● Exercise materials
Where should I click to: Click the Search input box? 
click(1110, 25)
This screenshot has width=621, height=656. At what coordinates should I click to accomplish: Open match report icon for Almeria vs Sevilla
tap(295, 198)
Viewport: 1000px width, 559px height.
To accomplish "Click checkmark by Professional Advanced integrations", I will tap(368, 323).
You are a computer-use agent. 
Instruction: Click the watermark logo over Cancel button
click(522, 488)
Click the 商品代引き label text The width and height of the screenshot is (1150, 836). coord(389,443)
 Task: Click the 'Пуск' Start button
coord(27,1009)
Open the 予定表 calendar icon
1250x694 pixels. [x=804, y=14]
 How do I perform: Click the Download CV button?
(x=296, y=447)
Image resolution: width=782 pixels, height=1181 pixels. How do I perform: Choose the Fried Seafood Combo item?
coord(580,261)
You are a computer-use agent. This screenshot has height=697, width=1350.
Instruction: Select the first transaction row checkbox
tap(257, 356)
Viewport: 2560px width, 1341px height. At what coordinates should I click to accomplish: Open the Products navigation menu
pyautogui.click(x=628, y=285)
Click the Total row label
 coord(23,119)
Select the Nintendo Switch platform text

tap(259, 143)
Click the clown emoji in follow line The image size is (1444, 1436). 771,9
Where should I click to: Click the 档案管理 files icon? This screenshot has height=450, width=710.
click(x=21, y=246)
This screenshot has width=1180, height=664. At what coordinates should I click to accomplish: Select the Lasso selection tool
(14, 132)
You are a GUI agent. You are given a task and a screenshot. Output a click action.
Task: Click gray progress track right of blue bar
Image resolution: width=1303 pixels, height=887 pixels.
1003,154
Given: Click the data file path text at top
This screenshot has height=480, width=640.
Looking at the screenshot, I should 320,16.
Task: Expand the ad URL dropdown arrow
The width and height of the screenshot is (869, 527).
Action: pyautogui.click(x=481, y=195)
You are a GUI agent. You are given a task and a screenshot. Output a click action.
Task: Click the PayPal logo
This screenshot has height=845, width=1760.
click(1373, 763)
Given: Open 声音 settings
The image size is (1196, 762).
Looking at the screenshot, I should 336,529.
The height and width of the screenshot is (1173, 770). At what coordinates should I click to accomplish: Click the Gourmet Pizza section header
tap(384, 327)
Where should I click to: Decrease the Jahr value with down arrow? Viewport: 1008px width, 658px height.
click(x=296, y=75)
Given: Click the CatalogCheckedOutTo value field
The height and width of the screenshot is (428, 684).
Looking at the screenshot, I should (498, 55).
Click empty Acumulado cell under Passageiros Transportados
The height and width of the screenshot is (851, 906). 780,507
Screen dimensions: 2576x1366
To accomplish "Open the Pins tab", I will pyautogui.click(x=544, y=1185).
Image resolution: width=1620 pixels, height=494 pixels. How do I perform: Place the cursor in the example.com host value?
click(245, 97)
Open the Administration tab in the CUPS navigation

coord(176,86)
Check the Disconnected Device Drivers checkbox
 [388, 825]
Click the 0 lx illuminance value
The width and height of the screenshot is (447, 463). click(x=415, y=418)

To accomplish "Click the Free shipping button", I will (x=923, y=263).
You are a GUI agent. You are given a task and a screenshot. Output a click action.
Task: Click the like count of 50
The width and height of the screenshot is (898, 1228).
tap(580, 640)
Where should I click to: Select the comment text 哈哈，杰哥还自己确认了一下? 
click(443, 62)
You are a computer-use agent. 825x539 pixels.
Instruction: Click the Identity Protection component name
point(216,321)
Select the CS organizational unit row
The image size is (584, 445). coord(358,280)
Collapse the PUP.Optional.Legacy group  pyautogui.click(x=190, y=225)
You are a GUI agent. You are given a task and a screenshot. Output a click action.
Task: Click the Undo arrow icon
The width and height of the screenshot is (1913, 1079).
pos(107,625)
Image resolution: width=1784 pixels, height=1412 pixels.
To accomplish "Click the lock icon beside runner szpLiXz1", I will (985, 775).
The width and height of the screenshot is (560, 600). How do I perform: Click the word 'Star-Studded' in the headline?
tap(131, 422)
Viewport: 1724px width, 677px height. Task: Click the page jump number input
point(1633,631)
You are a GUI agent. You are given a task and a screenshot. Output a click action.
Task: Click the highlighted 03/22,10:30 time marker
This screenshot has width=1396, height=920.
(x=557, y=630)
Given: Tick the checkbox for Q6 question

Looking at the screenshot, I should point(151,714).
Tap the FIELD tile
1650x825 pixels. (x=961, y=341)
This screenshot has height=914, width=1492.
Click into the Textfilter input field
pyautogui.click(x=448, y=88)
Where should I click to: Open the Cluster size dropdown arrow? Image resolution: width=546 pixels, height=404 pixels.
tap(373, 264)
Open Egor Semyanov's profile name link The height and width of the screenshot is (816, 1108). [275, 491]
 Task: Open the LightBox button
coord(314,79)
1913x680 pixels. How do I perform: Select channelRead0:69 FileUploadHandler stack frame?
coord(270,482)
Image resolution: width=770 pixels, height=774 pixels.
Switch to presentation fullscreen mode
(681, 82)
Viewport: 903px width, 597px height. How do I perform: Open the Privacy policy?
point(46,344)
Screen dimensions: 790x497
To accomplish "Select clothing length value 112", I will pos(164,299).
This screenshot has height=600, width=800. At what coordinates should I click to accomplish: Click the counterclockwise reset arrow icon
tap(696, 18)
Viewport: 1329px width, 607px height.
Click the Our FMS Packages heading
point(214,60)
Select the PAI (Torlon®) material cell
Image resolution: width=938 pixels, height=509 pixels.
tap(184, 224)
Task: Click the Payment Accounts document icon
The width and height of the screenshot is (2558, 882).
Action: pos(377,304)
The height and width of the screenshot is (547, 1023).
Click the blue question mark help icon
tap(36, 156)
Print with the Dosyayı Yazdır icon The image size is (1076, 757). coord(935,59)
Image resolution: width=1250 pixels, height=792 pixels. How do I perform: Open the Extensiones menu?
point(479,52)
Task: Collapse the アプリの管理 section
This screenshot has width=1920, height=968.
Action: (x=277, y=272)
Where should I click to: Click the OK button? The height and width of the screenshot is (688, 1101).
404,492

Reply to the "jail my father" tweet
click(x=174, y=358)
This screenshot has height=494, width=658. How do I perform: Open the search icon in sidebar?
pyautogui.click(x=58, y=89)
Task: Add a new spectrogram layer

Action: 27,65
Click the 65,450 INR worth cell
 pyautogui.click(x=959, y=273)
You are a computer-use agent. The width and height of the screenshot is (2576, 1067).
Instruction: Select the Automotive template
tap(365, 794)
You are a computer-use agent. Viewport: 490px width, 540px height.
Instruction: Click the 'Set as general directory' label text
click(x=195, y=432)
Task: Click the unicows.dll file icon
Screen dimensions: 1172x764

● Aim of the exercise
Reply with the lines from the one that contains "This screenshot has height=494, width=658." through the last line of the material above, copied exactly and nothing else.

● Solution to the exercise
This screenshot has height=494, width=658. How do I perform: Open the search icon in sidebar?
pyautogui.click(x=58, y=89)
Task: Add a new spectrogram layer

Action: 27,65
Click the 65,450 INR worth cell
 pyautogui.click(x=959, y=273)
You are a computer-use agent. The width and height of the screenshot is (2576, 1067).
Instruction: Select the Automotive template
tap(365, 794)
You are a computer-use agent. Viewport: 490px width, 540px height.
Instruction: Click the 'Set as general directory' label text
click(x=195, y=432)
Task: Click the unicows.dll file icon
Screen dimensions: 1172x764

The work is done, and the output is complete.